За свертком так никто и не пришел. В конце концов, собираясь снова уехать на Дальний Север, я попросила мою двоюродную сестру, к которой вы ездили в Пушкинские горы, поберечь у себя сверток и ее адрес снова сообщила в Литву. Но и сюда за ним, как видите, не пришли. Хорошо, что он уцелел и сможет вам как-то пригодиться…

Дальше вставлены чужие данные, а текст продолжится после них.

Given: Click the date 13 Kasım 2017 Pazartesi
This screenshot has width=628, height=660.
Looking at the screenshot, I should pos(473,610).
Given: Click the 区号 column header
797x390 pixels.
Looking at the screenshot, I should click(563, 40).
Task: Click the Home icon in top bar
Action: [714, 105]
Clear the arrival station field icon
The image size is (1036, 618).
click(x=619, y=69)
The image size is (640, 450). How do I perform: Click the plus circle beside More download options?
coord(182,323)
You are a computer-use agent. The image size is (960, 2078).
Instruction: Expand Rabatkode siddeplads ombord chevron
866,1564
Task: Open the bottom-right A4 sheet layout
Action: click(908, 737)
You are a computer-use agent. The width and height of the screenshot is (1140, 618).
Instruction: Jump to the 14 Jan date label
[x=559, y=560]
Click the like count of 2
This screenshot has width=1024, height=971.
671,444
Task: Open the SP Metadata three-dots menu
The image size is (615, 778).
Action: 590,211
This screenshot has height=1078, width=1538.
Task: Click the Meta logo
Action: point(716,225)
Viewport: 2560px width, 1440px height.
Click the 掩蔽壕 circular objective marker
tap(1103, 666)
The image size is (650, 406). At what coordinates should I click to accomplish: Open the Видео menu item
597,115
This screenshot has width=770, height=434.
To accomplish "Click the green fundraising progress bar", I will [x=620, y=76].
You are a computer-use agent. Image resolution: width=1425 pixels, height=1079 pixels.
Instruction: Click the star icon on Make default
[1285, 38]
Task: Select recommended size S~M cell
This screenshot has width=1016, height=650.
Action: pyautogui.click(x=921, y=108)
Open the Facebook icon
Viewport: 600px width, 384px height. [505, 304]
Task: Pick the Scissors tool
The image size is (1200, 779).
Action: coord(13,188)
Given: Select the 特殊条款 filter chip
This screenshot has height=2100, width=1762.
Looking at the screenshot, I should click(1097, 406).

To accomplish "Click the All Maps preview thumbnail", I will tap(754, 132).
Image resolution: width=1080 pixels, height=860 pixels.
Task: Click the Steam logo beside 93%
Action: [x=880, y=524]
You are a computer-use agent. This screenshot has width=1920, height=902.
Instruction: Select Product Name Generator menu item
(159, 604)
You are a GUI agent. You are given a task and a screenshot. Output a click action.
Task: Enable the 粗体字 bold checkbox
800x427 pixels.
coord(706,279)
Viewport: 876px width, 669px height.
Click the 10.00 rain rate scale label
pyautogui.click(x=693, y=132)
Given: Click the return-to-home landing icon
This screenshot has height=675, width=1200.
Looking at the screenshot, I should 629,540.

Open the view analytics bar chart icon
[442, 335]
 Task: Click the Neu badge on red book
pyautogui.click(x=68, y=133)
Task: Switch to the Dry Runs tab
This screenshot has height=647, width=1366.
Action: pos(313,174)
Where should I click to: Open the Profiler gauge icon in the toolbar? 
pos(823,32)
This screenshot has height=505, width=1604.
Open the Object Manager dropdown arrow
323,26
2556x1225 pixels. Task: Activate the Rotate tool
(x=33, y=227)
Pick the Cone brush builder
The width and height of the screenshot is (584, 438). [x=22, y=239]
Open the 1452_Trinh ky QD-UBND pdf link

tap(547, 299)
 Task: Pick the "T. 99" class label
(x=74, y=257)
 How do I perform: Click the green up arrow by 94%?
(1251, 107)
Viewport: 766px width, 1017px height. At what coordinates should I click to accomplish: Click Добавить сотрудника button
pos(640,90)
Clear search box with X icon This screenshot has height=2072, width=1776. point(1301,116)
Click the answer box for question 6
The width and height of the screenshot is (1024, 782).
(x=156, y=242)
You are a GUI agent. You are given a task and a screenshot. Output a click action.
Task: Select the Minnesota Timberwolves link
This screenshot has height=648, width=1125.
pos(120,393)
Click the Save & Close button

«Как-то пригодиться»! Дорогая Ольга Михайловна, вот повесть, которая написана только потому, что случай познакомил меня с вами, и вы дали мне в руки этот небольшой сверток…
2
Записи, сделанные с двух сторон на листках из записной книжки «День за днем»:
«21 июля 1940 года. Сегодня во второй половине дня прилетели в Ригу, а завтра уже на автомашинах мы поедем в столицу Литвы Каунас. Сегодня же Народный сейм Латвии принял решение об установлении в республике советской власти и обратился в Верховный Совет СССР с просьбой принять Латвию в семью республик Советского Союза. В связи с этим в Риге происходила бурная и радостная демонстрация населения. Мы наблюдали ее с балкона советского посольства. Все было похоже на наш Первомай — оркестры, веселый шум, красные флаги. Только лозунги написаны на непонятном языке. Демонстрация продолжалась до позднего вечера.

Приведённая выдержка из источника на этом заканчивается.